Mickey Rooney starred at train station, not at Fort Bragg

“The recent visit of Mickey Rooney to Fort Bragg, North Carolina, where I am stationed, is an event I shall always remember, even though he left my morale just where he found it. Young Mr. Rooney dropped in more or less under the auspices of the U.S.O. His arrival was breathlessly awaited and, though my buddies and I were naturally not permitted to leave our duties to greet him at the railroad station in the adjacent town of Fayetteville, we heard later that enough affectionate townsfolk had tried to pull his clothes off to make the reception a success.

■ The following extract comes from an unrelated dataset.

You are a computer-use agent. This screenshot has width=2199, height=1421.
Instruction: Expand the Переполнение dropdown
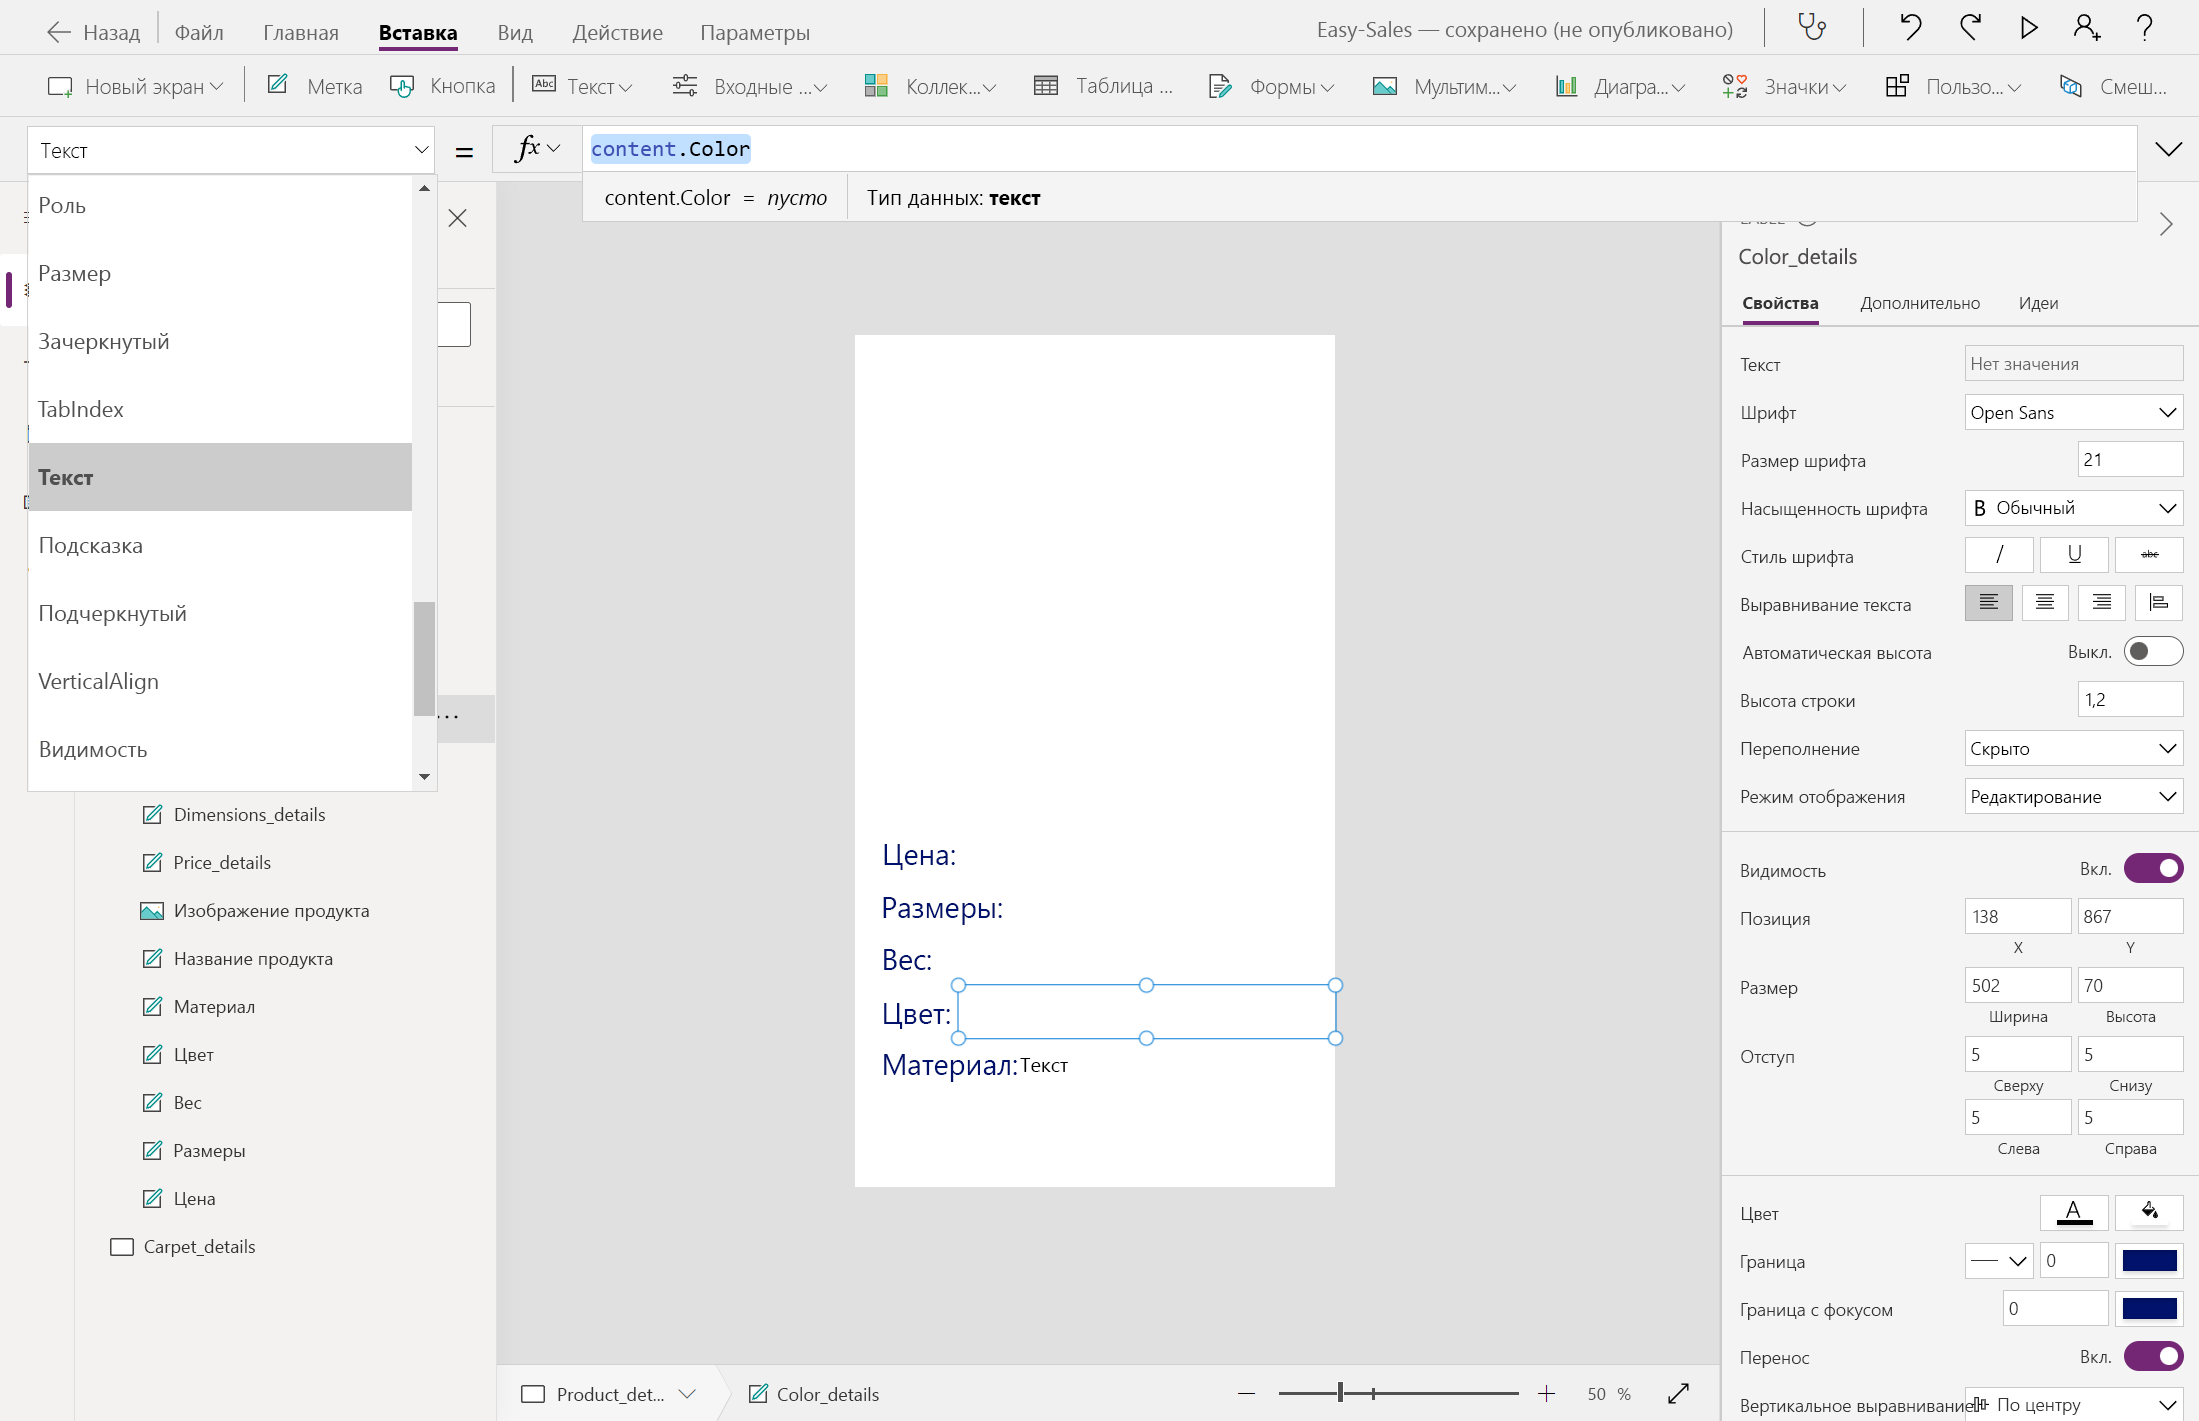coord(2073,749)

“After that orthodox beginning, his visit became rather strange, for a movie star. His manager, a ubiquitous gentleman who seemed to be under the impression he was escorting the Holy Grail, somehow persuaded the camp authorities that his lively cargo’s cruise around the post should not be chronicled by the local press. At this the press became highly indignant. One correspondent, denied the privilege of speaking directly with the great man, reported uncharitably that Rooney’s face, off the screen, was as green as his suit….”

— From “Andy Hardy Comes to Camp” by Pvt. E. J. Kahn Jr. in The New Yorker (June 13, 1942)

According to the recent “The Life and Times of Mickey Rooney” by Richard A. Lertzman and William J. Birnes, Rooney put on a much more winning performance in a sidetrip to meet the mother of Ava Gardner, to whom he was secretly married.